____ Extracted text

CONQUER: Context-Aware Representation with Query Enhancement for Text-Based Person Search

Abstract: Text-Based Person Search (TBPS) aims to retrieve pedestrian images from large galleries using natural language descriptions. This task, essential for public safety applications, is hindered by cross-modal discrepancies and ambiguous user queries. We introduce CONQUER, a two-stage framework designed to address these challenges by enhancing cross-modal alignment during training and adaptively refining queries at inference. During training, CONQUER employs multi-granularity encoding, complementary pair mining, and context-guided optimal matching based on Optimal Transport to learn robust embeddings. At inference, a plug-and-play query enhancement module refines vague or incomplete queries via anchor selection and attribute-driven enrichment, without requiring retraining of the backbone. Extensive experiments on CUHK-PEDES, ICFG-PEDES, and RSTPReid demonstrate that CONQUER consistently outperforms strong baselines in both Rank-1 accuracy and mAP, yielding notable improvements in cross-domain and incomplete-query scenarios. These results highlight CONQUER as a practical and effective solution for real-world TBPS deployment. Source code is available at https://github.com/zqxie77/CONQUER.

________
____ Information provided

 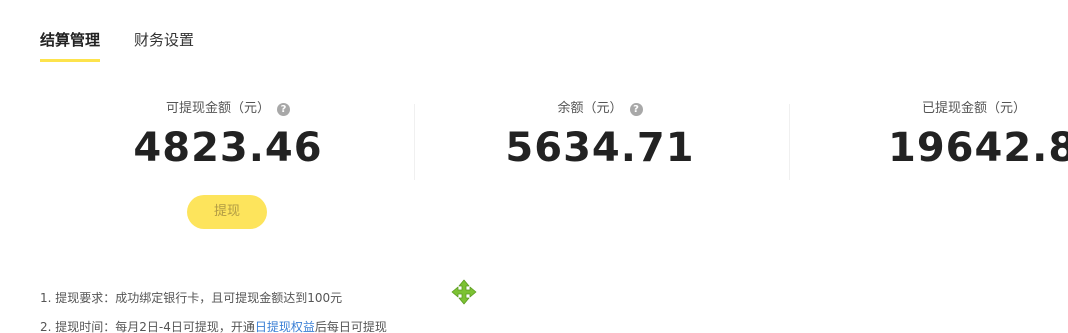 I want to click on daily-withdraw-rights-link: 日提现权益, so click(x=285, y=326).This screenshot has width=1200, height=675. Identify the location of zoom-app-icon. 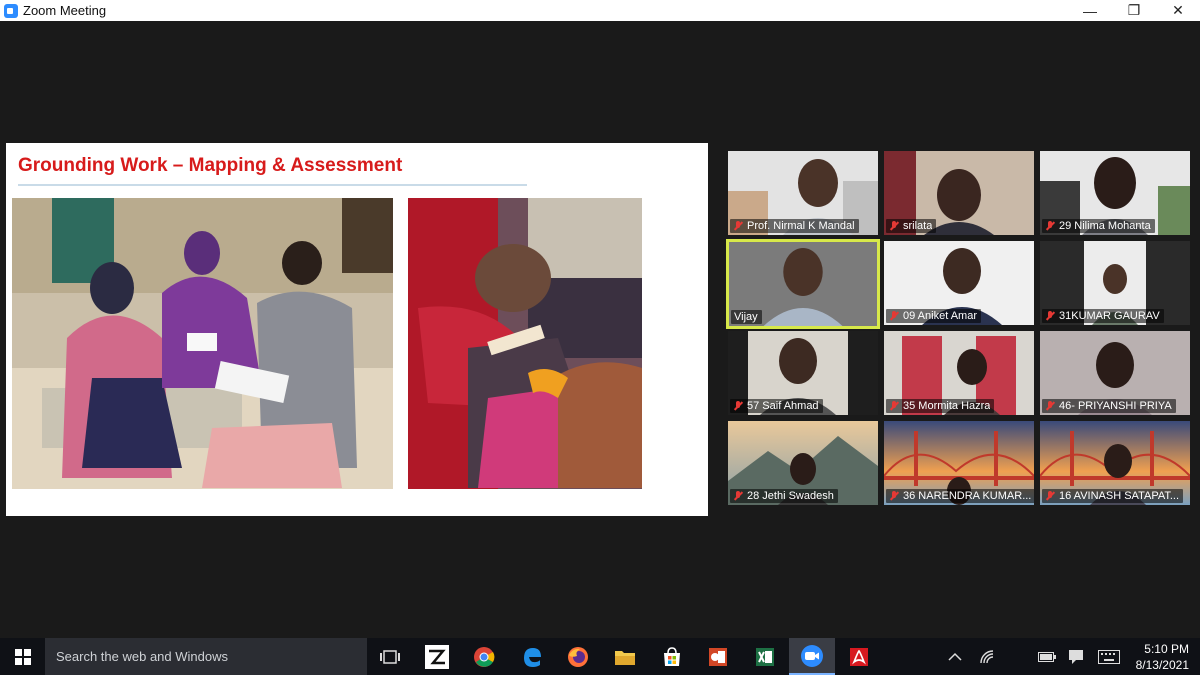
(11, 10).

________

**Job:** List every dataset that the CONQUER abstract names as used in its experiments.

**Exercise answer:** CUHK-PEDES, ICFG-PEDES, RSTPReid